Das deutsche Paul-Ehrlich-Institut listet auf, dass bis Ende Februar in Deutschland 192 Millionen Covid-19-Impfungen durchgeführt wurden. Nach der Impfung gingen 1.336 Meldungen über Gesundheitsstörungen ein, die Long-Covid oder ähnliche Syndrome wie Post-Vac beschreiben. Das sind 0,0007 Prozent, ein verschwindend geringer Anteil.

Es gilt hier abzuwägen, rät Professor Carsten Watzl vom Leibniz-Institut für Arbeitsforschung. Wer sich impfen lässt, wirbt Watzl für das Impfen, setzt sich dem Risiko eines Post-Vac-Syndroms aus. Dieses Risiko sei aber deutlich geringer, als das Risiko, sich nicht zu impfen und dann ein höheres Risiko von Long-Covid zu haben.

In Südtirol sieht es nicht sonderlich anders aus. Auch wenn das den »Skeptikern«, »Verharmlosern«, »Leugnern« und No Vax nicht gefällt: Mehr als 5,8 Millionen durchgeführte Tests, fast 300.000 Positive und mehr als 1.600 Verstorbene, so die Bilanz von drei Jahren Corona. Corona ist kein Thema, gilt nicht mehr als Gefahr, ist aus dem Alltag verschwunden. Zahlen gibt es kaum mehr, weil nicht mehr flächendeckend getestet wird. Wie hoch mag nur die Dunkelziffer sein?

Menschen erkranken immer noch am Corona-Virus, auch wenn die Zahl der Infizierten nicht mitgeteilt wird. In den Krankenhäusern wird noch regelmäßig getestet. Im April gab es noch 40 Patienten mit Covid-Erkrankung und zwei positive Intensivpatienten. Personen, die neben anderen Krankheiten auch an Covid litten. Für viele ist Covid nicht mehr gefährlich, ist man beim Sanitätsbetrieb überzeugt, weil mehr als 78 Prozent der Bevölkerung geimpft ist. Impfen hilft, wirbt der Generaldirektor des Sanitätsbetriebes, Florian Zerzer, weiterhin für das Impfen.

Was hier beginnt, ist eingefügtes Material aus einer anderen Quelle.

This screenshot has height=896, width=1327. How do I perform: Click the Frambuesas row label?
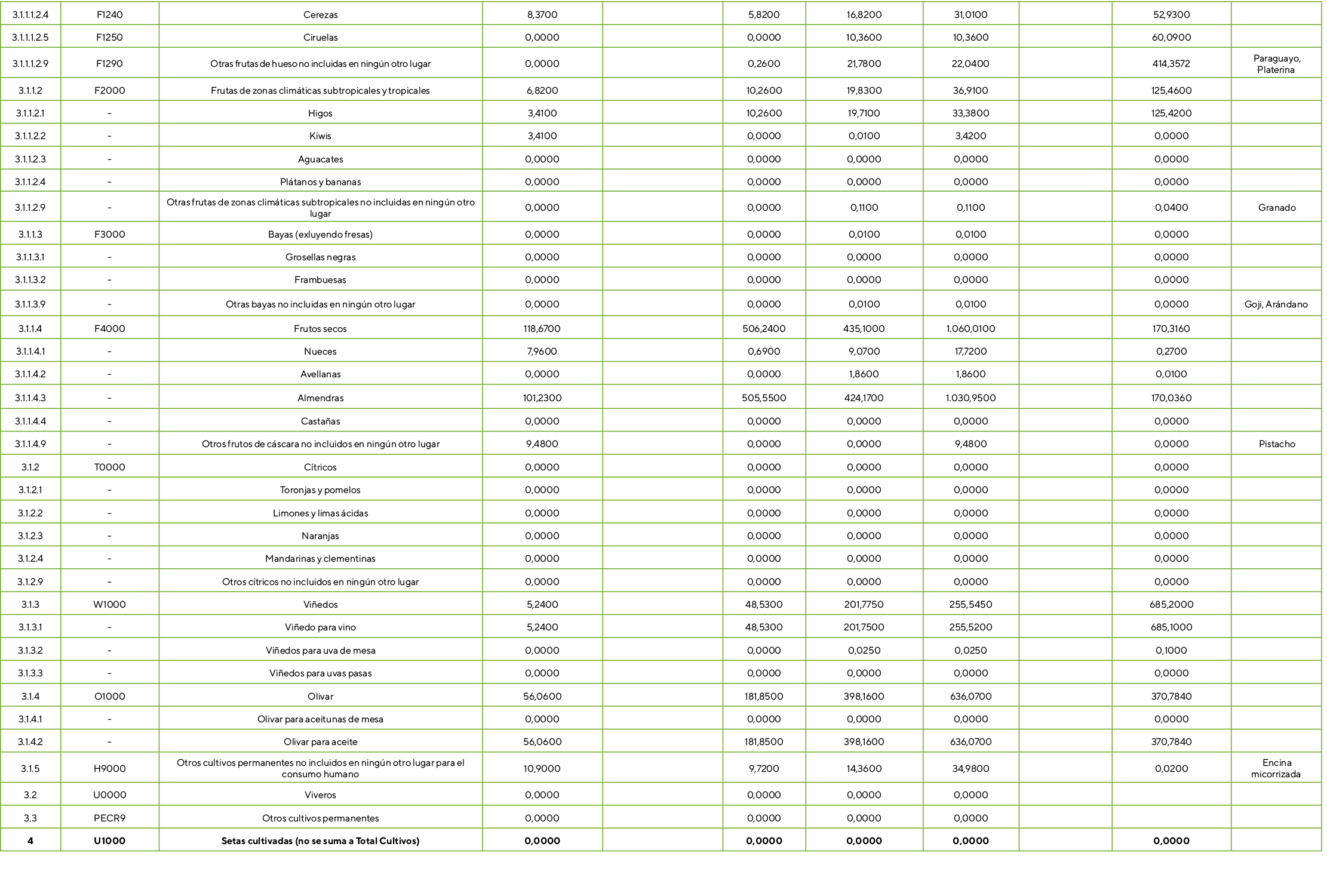point(321,279)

Denn die Krankheit bleibt weiterhin hochansteckend und deshalb müssen die Krankenhauspatienten davor geschützt werden. Die Gefahr besteht weiterhin, ergänzt Zerzer, weil 22 Prozent der Bevölkerung nicht geimpft sind. Und laut internationalen Studien, wie bereits zitiert, sich selbst und ihre Mitmenschen gefährden.

Generaldirektor Zerzer bestätigt den Trend. Die virulente Gefährlichkeit ist nicht mehr gegeben, Patienten kommen in die Krankenhäuser »mit Corona«, eine Art Begleiterscheinung. Für Zerzer wäre es aber falsch und fahrlässig, Corona zu unterschätzen, es wegzureden.

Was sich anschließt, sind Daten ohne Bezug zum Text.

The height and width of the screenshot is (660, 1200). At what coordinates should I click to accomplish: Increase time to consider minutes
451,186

Für die, die jetzt »aufarbeiten« wollen, gab es diese Pandemie nie. Gemäß dieser »Logik« kann es deshalb auch nicht Long-Covid geben. »Es gibt aber Abertausende, die leiden«, zitierte Salto Stephanie Risse. Werden die möglichen Folgen einer Corona-Infektion ausreichend ernst genommen? Nein, sagte die Linguistin und Uniprofessorin auf Salto. Was nicht sein darf, gibt es nicht, scheint die menschenverachtende Überlegung der »Aufräumer« zu sein.

Der Sanitätsbetrieb richtete in seiner Infektionsabteilung am Bozner Krankenhaus ein Post-Covid-Ambulatorium ein, um sich gezielt um die Long-Covid-Fälle kümmern zu können. Eine doch sinnvolle Hinterlassenschaft des zurückgetretenen Gesundheitslandesrat Thomas Widmann (SVP). Er prophezeite damals, dass Long-Covid ein komplexes Krankheitsbild ist, das nach wie vor unterschätzt wird. Ja, so scheint es zu sein.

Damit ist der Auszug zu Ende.